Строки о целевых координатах
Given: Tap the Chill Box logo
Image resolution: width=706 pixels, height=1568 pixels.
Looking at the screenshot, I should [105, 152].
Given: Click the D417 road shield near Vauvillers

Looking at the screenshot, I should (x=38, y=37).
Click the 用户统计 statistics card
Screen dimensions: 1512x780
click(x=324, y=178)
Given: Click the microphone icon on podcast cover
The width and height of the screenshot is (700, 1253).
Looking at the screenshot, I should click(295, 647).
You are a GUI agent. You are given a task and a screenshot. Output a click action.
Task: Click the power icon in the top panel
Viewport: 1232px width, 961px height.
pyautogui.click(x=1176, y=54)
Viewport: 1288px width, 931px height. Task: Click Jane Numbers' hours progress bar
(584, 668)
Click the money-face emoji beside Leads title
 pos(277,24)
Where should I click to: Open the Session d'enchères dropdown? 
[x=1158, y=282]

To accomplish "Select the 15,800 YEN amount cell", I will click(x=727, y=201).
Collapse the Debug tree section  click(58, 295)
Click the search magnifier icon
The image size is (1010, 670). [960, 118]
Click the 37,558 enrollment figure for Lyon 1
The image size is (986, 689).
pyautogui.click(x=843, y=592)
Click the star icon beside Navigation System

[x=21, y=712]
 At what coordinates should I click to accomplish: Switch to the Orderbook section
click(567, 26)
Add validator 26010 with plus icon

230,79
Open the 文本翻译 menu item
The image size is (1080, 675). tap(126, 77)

## КРАТКОЕ ЗАДАНИЕ
Отфильтруйте строки выше и перепишите каждую, где встречается слово «should».

## ИТОГОВЫЙ РЕЗУЛЬТАТ
Looking at the screenshot, I should [105, 152].
Looking at the screenshot, I should (x=38, y=37).
Looking at the screenshot, I should click(295, 647).
Where should I click to: Open the Session d'enchères dropdown? 
 At what coordinates should I click to accomplish: Switch to the Orderbook section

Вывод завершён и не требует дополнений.